The U.K. government has disclosed plans to diverge from the European Union’s MiFID II regulations for capital markets to uplift London’s competitiveness and improve the functioning of the City and it’s financial operations after Britain left the bloc’s regulatory framework in January.
HM Treasury issued a detailed consultation on the 1st of July, with proposals about the future strategic approach to U.K.’s capital markets and various aspects of financial investment and trading activities, to tailor their own regulations and regulatory structures to ensure that they promote the City’s economic growth effectively in order to maintain its leading position as an innovative global financial hub by adapting to change and remaining competitive.
The UK played a noteworthy role in the development of the MiFID II framework, and the government believes that the resilience and effectiveness of the UK’s capital markets has been significantly strengthened by the post-crisis reforms that it implemented. However, even though MiFiD II is working well in many areas, it’s regulatory adjustments were not specifically calibrated solely for UK markets. In some cases, the EU’s MiFID rulebook does not protect market integrity or encourage competition.
The proposed changes announced by the HM Treasury include the removal of several MiFID II restrictions inherited from Europe such as share trading obligation (STO) and the double volume caps (DVC) associated to dark pool trading.

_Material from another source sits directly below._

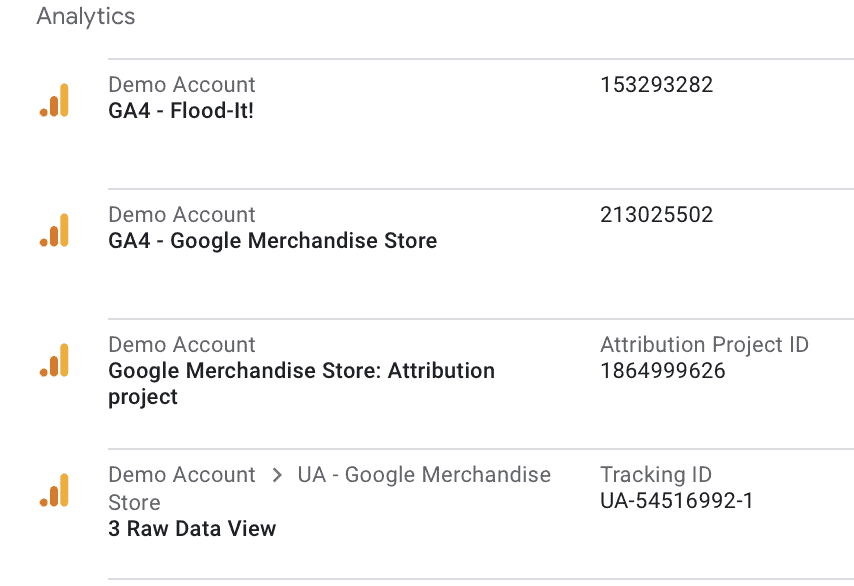Open the GA4 - Flood-It! property
The image size is (854, 586).
tap(181, 111)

The government believes that there is scope to facilitate the MiFID II transparency regime by removing certain restrictions that have not helped price formation, simplify and reduce burden and costs. Specifically, the government’s proposals include:
- Remove the share trading obligation – granting firms to the ability to trade shares on any trading venue in the UK or overseas with any counterparty on an OTC basis, as long as best execution is endorsed.
- Revoke the double volume cap (DVC), as it considers that the DVC is not a suitable tool to protect price formation in UK markets. However, the FCA would retain its ability to limit dark trading if there is evidence that the volume of trading is undermining the efficiency of the price formation process.

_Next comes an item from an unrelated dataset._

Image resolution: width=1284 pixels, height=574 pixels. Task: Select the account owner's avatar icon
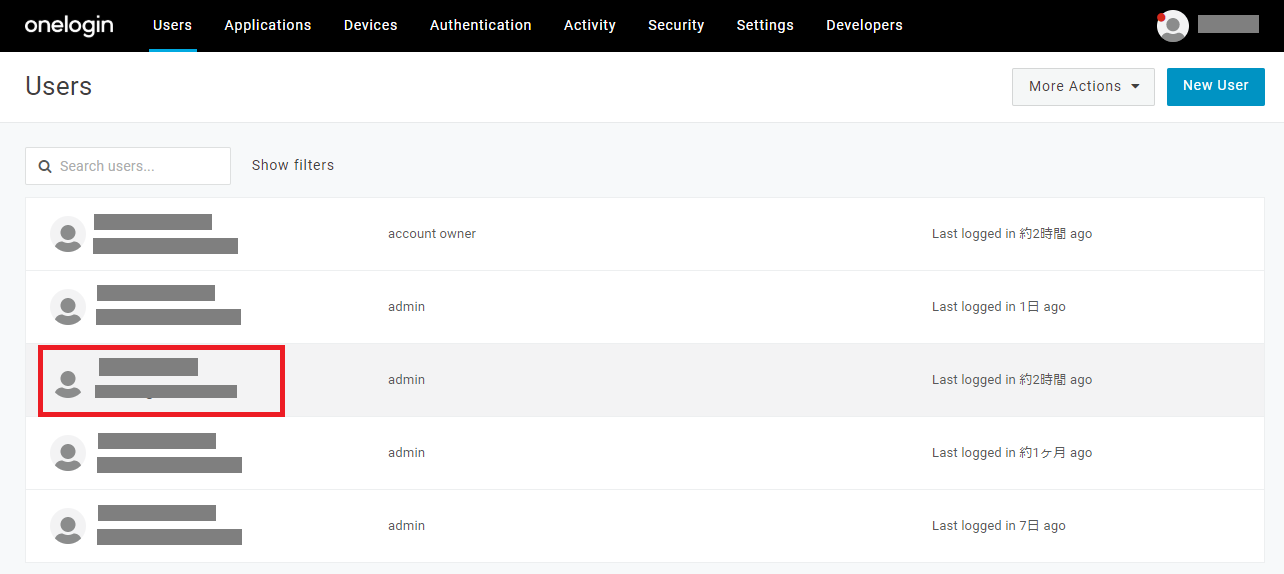[x=68, y=234]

- Move towards an agile framework by simplifying the Systematic Internalisers regime and reducing costs and burdens for companies, avoiding the need to perform quarterly calculations to determine if an investment company should be authorised as a SI (Systematic Internaliser). The government proposes to return to a qualitative definition, according to which an SI is determined by its market activity for a particular asset class and does not have to undertake complex calculations.
- Deal with failures in market data provision to make it available to all, by improving the quality and usability of market data to enhance the effectiveness and attractiveness of UK markets.
This is the most substantial proposed regulatory change to the financial services market in Europe since the UK left the EU, and we will be watching closely to see how the EU reacts to any changes implemented.